In una nave la tecnica deve cambiare, anche perché il tempo in luoghi di questo tipo, cambia, si dilata, almeno nella testa dei passeggeri. Non sono possibili gite fuori porta, il paesaggio è una monotona distesa di acqua, e i commensali sono i soliti compagni di viaggio. Quello che hanno bisogni i ricchi fortunati della prima classe è di una distrazione, e se si vuole entrare nelle loro grazie, è meglio trovare il modo per garantirla. E a due giorni dalla partenza ancora non avevo capito come fare: una perdita di tempo inaccettabile.
E Annette, una ragazza piacente che si occupava delle pulizie, costituiva una tessera fondamentale per ottenere le giuste informazioni.
“La duchessa di Greville?” mi chiese dubbiosa mentre si rivestiva. “E chi sarebbe?”
Peccato che la ragazza non avesse nessun interesse per i nomi. Per lei era solo una questione di numeri di camere e di fissazioni di chi vi alloggiava.
“Una vecchia signora, che viaggia da sola verso l’America per incontrare suo nipote” le spiegai.

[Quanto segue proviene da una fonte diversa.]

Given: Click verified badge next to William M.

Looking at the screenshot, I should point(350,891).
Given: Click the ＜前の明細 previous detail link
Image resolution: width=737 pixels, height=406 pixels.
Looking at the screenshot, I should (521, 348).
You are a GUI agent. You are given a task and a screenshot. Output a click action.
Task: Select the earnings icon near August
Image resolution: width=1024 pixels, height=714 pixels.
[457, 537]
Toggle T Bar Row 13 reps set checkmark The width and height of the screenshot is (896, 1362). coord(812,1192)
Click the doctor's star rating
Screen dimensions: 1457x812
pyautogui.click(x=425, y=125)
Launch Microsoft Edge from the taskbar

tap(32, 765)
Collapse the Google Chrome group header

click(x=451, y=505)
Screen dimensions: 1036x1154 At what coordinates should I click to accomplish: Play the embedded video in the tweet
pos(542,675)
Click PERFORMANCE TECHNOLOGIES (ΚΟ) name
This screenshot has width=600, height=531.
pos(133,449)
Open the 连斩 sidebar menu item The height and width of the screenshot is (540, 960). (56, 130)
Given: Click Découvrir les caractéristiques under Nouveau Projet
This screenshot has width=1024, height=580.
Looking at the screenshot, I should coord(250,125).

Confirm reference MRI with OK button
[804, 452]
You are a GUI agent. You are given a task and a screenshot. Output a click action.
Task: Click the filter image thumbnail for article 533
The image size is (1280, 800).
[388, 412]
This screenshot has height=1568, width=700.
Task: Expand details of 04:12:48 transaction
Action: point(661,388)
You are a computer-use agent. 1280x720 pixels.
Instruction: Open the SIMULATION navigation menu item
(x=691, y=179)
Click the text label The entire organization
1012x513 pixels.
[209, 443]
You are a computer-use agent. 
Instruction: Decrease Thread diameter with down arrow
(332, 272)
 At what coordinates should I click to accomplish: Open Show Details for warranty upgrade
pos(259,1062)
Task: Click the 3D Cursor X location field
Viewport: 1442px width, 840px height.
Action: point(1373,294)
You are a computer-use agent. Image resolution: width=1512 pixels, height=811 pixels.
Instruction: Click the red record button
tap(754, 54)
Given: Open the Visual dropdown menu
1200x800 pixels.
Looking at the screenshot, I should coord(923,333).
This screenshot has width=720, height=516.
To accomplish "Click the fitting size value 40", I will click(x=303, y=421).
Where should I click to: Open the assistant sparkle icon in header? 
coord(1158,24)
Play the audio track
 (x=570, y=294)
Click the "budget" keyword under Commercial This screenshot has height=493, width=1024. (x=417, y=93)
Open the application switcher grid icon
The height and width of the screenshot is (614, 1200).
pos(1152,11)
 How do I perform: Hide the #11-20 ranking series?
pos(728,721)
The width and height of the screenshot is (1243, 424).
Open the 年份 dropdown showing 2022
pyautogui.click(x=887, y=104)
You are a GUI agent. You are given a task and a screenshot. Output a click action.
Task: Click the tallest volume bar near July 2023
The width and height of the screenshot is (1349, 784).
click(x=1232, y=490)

“Può essere che sia la stanza 106. Più che stanza è un appartamento, ma è evidente che ci sia qualcuno di anziano, vista la quantità di coperte e di corpetti che non vanno più di moda. Una donna sola, comunque: nessuna foto, nessuna lettera da parte di nipoti. Anzi, una foto c’è, messa propria sulla specchiera: è di un cane, uno di quelli piccoli, con gli occhi sporgenti”.
Mi alzai e le cinsi la vita. “Uhm, neppure io ho foto”. “Già, un uomo solo, ma moderno, con una certa passione per i capelli” mi disse con una risata indicando la pomata vicino allo specchio.
“Perché ti interessa quella vecchia?”.
“Magari ho degli strani gusti”. Le diedi un morso scherzo su una spalla e mi affrettai a vestirmi. L’ora del pranzo era vicina.